DATA RECORDS.
★ ★ ★
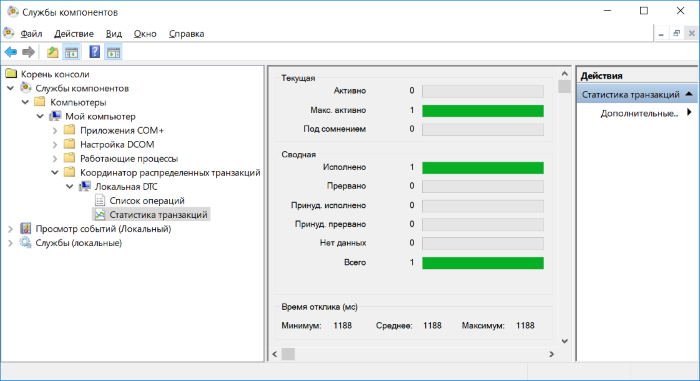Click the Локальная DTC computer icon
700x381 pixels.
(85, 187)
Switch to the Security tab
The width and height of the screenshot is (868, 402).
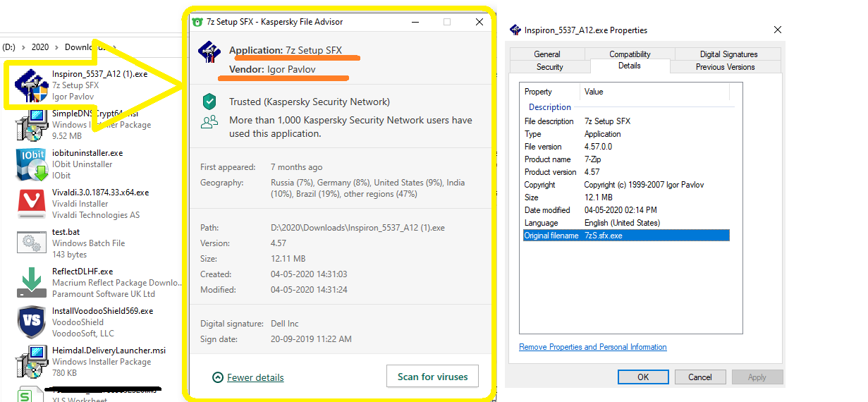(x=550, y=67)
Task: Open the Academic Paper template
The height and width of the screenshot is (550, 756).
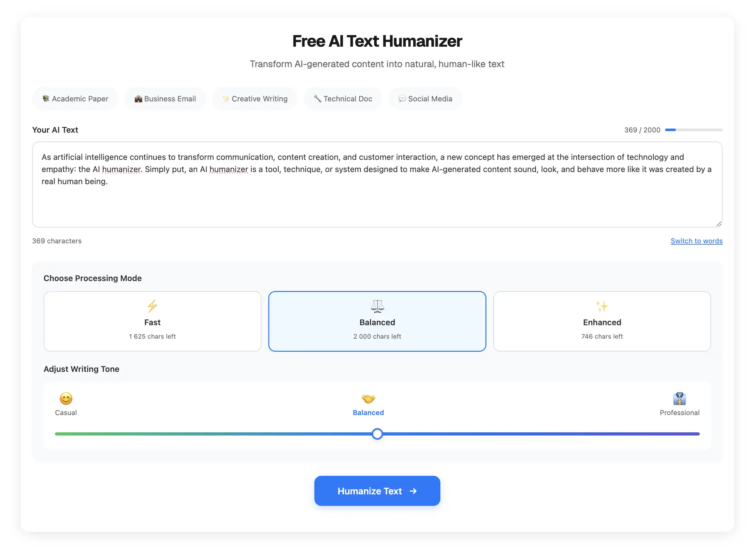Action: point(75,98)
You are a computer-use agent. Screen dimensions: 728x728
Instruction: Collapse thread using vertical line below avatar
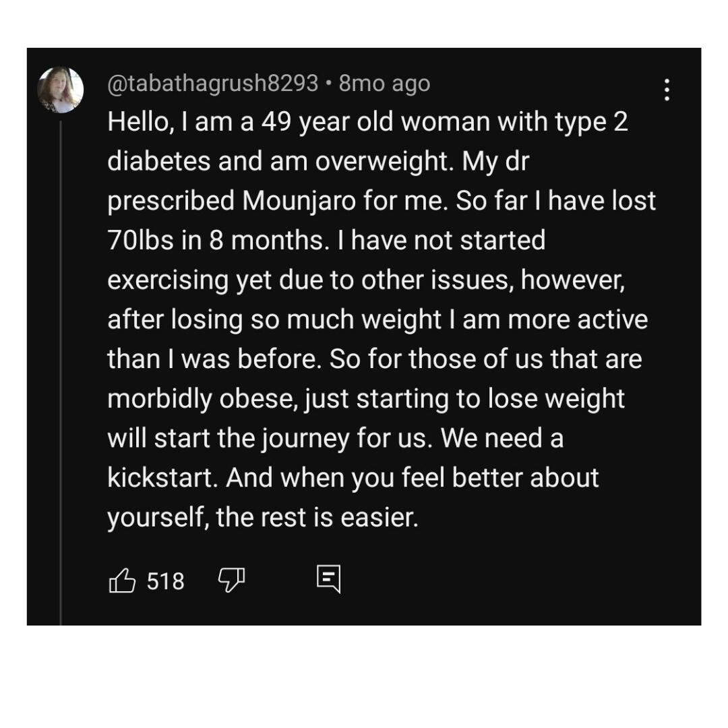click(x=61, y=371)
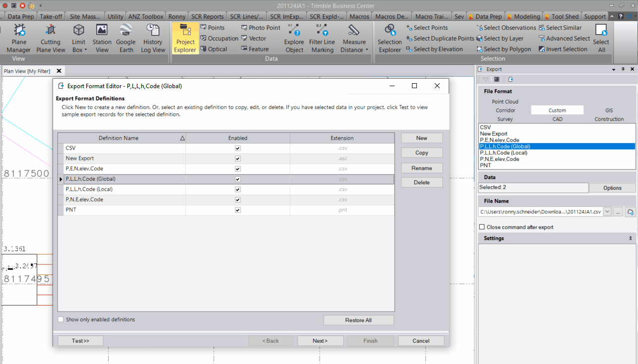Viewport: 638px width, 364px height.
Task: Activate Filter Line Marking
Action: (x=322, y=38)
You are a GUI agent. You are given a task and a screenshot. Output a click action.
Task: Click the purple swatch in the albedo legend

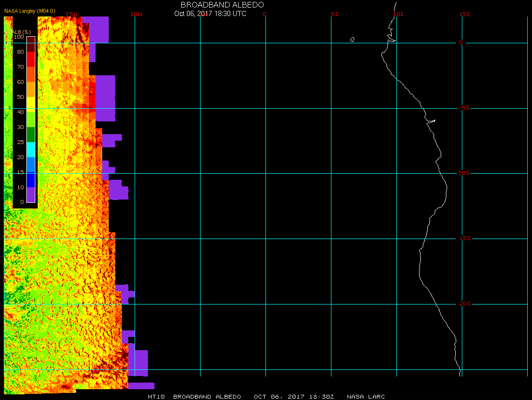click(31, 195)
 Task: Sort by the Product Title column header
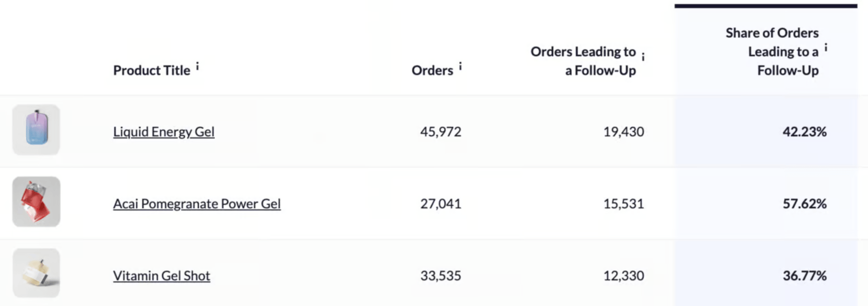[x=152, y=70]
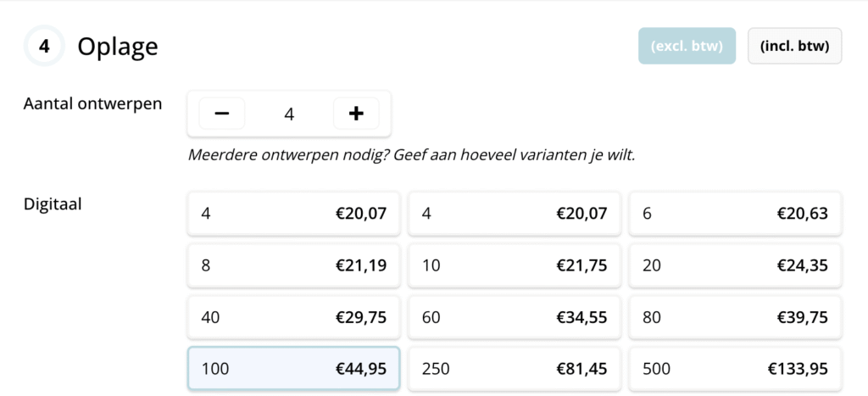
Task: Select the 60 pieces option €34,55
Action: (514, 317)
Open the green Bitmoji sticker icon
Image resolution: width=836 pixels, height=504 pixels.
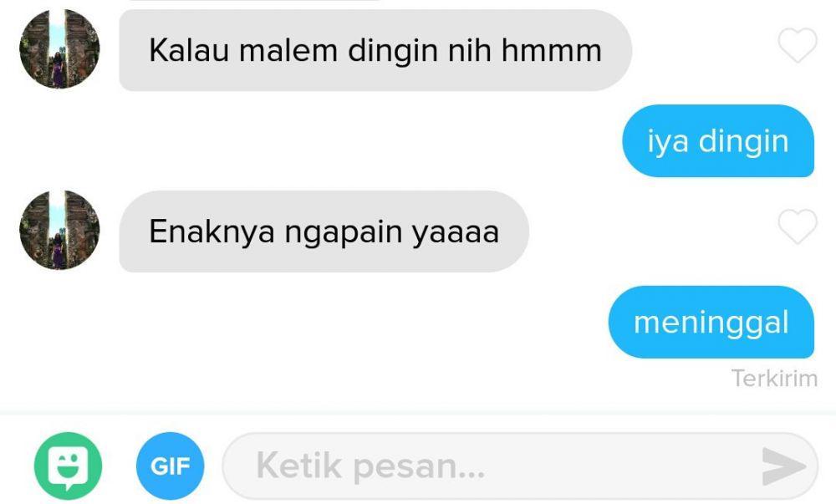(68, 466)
★ ★ ★
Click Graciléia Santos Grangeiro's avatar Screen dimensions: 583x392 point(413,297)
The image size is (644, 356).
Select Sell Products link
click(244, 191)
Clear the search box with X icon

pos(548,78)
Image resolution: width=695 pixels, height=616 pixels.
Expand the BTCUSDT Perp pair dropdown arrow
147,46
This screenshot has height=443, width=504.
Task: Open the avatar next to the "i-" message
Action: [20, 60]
★ ★ ★
TASK.
Pull every line containing the word "agent" out of the material.

RESULT.
You are a computer-use agent. Screen dimensions: 728x728
You are a GUI agent. You are given a task and a screenshot. Output a click action.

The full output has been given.